Transcribe exactly the line that contains "This screenshot has width=586, height=400." and every line after it through the end of the records, with nothing else.

================================

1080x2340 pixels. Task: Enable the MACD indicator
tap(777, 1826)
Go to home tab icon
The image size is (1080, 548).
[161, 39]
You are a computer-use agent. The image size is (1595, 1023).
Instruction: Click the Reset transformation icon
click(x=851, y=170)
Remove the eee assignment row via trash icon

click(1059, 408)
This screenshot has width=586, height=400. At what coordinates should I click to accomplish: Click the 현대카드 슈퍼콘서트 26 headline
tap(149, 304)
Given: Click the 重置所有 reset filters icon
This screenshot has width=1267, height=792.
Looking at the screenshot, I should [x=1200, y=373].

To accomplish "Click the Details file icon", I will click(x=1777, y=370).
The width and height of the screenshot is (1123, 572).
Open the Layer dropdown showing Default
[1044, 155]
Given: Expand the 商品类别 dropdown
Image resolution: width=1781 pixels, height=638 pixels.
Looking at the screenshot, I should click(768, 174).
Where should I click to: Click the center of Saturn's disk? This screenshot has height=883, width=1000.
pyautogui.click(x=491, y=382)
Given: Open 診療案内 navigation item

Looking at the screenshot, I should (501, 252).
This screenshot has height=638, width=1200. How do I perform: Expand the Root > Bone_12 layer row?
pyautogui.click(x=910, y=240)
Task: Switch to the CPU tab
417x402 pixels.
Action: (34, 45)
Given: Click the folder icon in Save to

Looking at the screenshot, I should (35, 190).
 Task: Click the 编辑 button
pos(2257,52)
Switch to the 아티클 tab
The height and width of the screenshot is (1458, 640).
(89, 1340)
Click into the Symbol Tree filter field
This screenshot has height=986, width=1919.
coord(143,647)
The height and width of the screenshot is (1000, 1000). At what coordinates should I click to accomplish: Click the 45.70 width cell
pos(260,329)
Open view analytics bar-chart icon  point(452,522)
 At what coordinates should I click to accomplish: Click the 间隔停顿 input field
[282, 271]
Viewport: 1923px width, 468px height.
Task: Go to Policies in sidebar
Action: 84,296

================================

ANSWER BOX:
This screenshot has width=586, height=400. At what coordinates should I click to accomplish: Click the 현대카드 슈퍼콘서트 26 headline
tap(149, 304)
Given: Click the 重置所有 reset filters icon
This screenshot has width=1267, height=792.
Looking at the screenshot, I should [x=1200, y=373].

To accomplish "Click the Details file icon", I will click(x=1777, y=370).
The width and height of the screenshot is (1123, 572).
Open the Layer dropdown showing Default
[1044, 155]
Given: Expand the 商品类别 dropdown
Image resolution: width=1781 pixels, height=638 pixels.
Looking at the screenshot, I should click(768, 174).
Where should I click to: Click the center of Saturn's disk? This screenshot has height=883, width=1000.
pyautogui.click(x=491, y=382)
Given: Open 診療案内 navigation item

Looking at the screenshot, I should (501, 252).
This screenshot has height=638, width=1200. How do I perform: Expand the Root > Bone_12 layer row?
pyautogui.click(x=910, y=240)
Task: Switch to the CPU tab
417x402 pixels.
Action: (34, 45)
Given: Click the folder icon in Save to

Looking at the screenshot, I should (35, 190).
 Task: Click the 编辑 button
pos(2257,52)
Switch to the 아티클 tab
The height and width of the screenshot is (1458, 640).
(89, 1340)
Click into the Symbol Tree filter field
This screenshot has height=986, width=1919.
coord(143,647)
The height and width of the screenshot is (1000, 1000). At what coordinates should I click to accomplish: Click the 45.70 width cell
pos(260,329)
Open view analytics bar-chart icon  point(452,522)
 At what coordinates should I click to accomplish: Click the 间隔停顿 input field
[282, 271]
Viewport: 1923px width, 468px height.
Task: Go to Policies in sidebar
Action: 84,296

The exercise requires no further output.